Der Vorfall weckte Befürchtungen, dass sich die chinesische Mafia, die sogenannten Triaden, in die politische Auseinandersetzung einschaltet.
Steckt die Mafia hinter den Übergriffen?
Der bekannte Demokratie-Aktivist Nathan Law schrieb in der Nacht auf Montag im Kurzbotschaftendienst Twitter, wenn «chinesische Mobs» Bürger angreifen würden, greife die Polizei nicht ein. «Schande über die Regierung.»
Der bei der Attacke verletzte Abgeordnete Lam Cheuk Ting kritisierte die Polizei ebenfalls. Er machte für den Angriff Mitglieder der Triaden verantwortlich. Deren «sehr barbarische und gewalttätige Taten» hätten die Grenze der zivilisierten Gesellschaft überschritten, sagte er Journalisten am Montag.
An einem Bahnhof im Norden von Hongkong waren am Sonntagabend nach einer erneuten Protestkundgebung regierungskritische Demonstranten von Männern angegriffen worden, die mit Metallstangen und Holzstöcken bewaffnet waren. Dabei wurden 45 Menschen verletzt. Sechs Menschen erlitten schwere Verletzungen, einer von ihnen schwebte in Lebensgefahr.
Polizei griff nicht ein
Kritiker werfen der Polizei vor, trotz dramatischer Hilferufe der angegriffenen Demonstranten erst nach mehr als einer Stunde eingetroffen zu sein. Die Beamten nahmen die in weisse T-Shirts gekleideten Angreifer dann auch nicht fest, obwohl diese sich weiterhin in den Strassen nahe des Bahnhofs aufhielten.

_____

Zu erledigen:
Setze den Text über den Angriff auf Demonstranten an einem Bahnhof in Hongkong im Anschluss an seinen letzten Satz fort.

Datensatzauszug:
_____

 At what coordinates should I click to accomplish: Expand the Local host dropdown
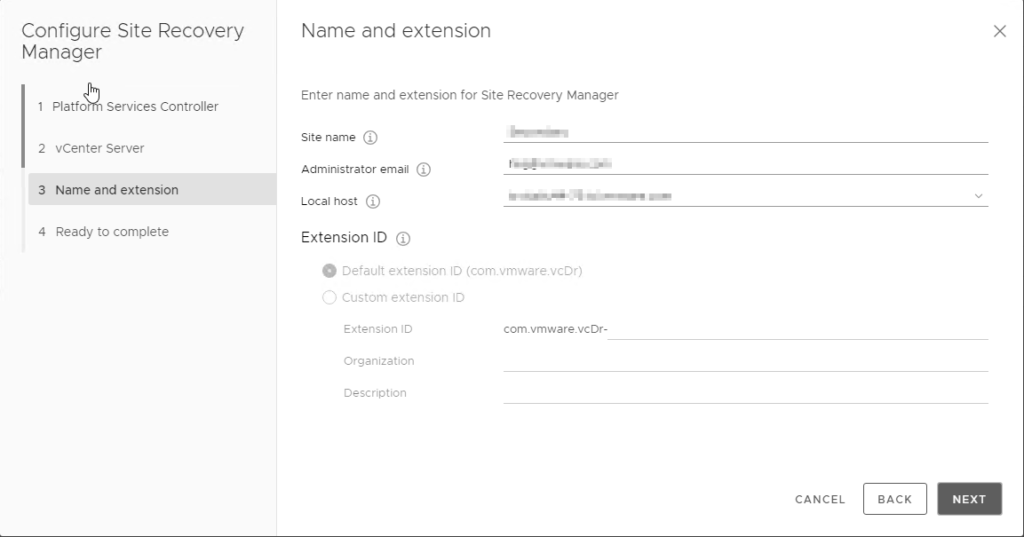point(977,196)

_____

Ausgabe:
Später wurden Männer gesehen, die den Ort in Autos mit Kennzeichen von Festland-China verliessen. Der Bahnhof Yuen Long, an dem sich der Angriff zutrug, liegt unweit der Grenze zwischen Hongkong und Festland-China.
Mit der Attacke des Schlägertrupps auf die regierungskritischen Demonstranten hat sich der politische Konflikt in Hongkong stark zugespitzt. Mehrere pro-demokratische Abgeordnete warfen der Regierung am Montag vor, die Augen vor den Angriffen zu verschliessen. «Das sind Triaden-Banden, die Hongkonger verprügeln - und trotzdem tun Sie so, als wäre nichts passiert?», empörte sich Alvin Yeung.
Polizeichef Stephen Lo verteidigte das späte Auftauchen seiner Beamten. Sie seien in anderen Stadtteilen mit gewaltsamen Protesten von Regierungsgegnern beschäftigt gewesen. Die Einsatzkräfte stiessen an ihre Grenzen, sagte er. Vorwürfe, die Polizei stecke mit den Triaden unter einer Decke, wies er als «Verleumdung» zurück.Tränengas in die Menge
Nach einem neuen Massenprotest in Hongkong ist es wieder zu Zusammenstössen zwischen der Polizei und Demonstranten gekommen. Sicherheitskräfte setzten am Sonntag Tränengas ein, um Aktivisten zu vertreiben, die Strassen blockierten.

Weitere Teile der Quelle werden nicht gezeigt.